**What is being asked**
Express the items below as a JSON list of strings, with one string for each line. Leave out blank lines.

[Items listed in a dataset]
=====

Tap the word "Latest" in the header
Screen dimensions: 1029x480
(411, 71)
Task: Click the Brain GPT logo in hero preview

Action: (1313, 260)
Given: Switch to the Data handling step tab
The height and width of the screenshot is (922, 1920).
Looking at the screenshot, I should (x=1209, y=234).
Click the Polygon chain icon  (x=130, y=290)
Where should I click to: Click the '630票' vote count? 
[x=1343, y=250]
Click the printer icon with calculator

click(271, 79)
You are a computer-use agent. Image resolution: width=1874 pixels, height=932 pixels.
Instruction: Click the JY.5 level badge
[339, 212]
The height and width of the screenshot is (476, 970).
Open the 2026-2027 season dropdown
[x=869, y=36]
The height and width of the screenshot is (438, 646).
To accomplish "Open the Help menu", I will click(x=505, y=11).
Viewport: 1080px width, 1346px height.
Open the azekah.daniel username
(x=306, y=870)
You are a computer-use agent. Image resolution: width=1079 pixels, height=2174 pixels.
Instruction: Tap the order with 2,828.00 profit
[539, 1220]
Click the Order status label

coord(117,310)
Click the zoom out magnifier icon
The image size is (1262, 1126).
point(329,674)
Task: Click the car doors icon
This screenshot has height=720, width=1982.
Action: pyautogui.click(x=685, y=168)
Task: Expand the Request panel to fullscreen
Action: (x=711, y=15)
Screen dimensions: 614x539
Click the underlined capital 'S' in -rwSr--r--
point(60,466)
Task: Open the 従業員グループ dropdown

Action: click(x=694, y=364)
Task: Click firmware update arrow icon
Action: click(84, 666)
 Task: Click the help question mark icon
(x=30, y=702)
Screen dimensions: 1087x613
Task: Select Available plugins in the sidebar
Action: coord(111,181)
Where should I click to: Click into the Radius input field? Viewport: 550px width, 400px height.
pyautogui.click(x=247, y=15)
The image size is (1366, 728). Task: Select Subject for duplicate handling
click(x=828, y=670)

=====

**Result of this exercise**
[
  "Tap the word \"Latest\" in the header",
  "Screen dimensions: 1029x480",
  "(411, 71)",
  "Task: Click the Brain GPT logo in hero preview",
  "Action: (1313, 260)",
  "Given: Switch to the Data handling step tab",
  "The height and width of the screenshot is (922, 1920).",
  "Looking at the screenshot, I should (x=1209, y=234).",
  "Click the Polygon chain icon  (x=130, y=290)",
  "Where should I click to: Click the '630票' vote count? ",
  "[x=1343, y=250]",
  "Click the printer icon with calculator",
  "click(271, 79)",
  "You are a computer-use agent. Image resolution: width=1874 pixels, height=932 pixels.",
  "Instruction: Click the JY.5 level badge",
  "[339, 212]",
  "The height and width of the screenshot is (476, 970).",
  "Open the 2026-2027 season dropdown",
  "[x=869, y=36]",
  "The height and width of the screenshot is (438, 646).",
  "To accomplish \"Open the Help menu\", I will click(x=505, y=11).",
  "Viewport: 1080px width, 1346px height.",
  "Open the azekah.daniel username",
  "(x=306, y=870)",
  "You are a computer-use agent. Image resolution: width=1079 pixels, height=2174 pixels.",
  "Instruction: Tap the order with 2,828.00 profit",
  "[539, 1220]",
  "Click the Order status label",
  "coord(117,310)",
  "Click the zoom out magnifier icon",
  "The image size is (1262, 1126).",
  "point(329,674)",
  "Task: Click the car doors icon",
  "This screenshot has height=720, width=1982.",
  "Action: pyautogui.click(x=685, y=168)",
  "Task: Expand the Request panel to fullscreen",
  "Action: (x=711, y=15)",
  "Screen dimensions: 614x539",
  "Click the underlined capital 'S' in -rwSr--r--",
  "point(60,466)",
  "Task: Open the 従業員グループ dropdown",
  "Action: click(x=694, y=364)",
  "Task: Click firmware update arrow icon",
  "Action: click(84, 666)",
  " Task: Click the help question mark icon",
  "(x=30, y=702)",
  "Screen dimensions: 1087x613",
  "Task: Select Available plugins in the sidebar",
  "Action: coord(111,181)",
  "Where should I click to: Click into the Radius input field? Viewport: 550px width, 400px height.",
  "pyautogui.click(x=247, y=15)",
  "The image size is (1366, 728). Task: Select Subject for duplicate handling",
  "click(x=828, y=670)"
]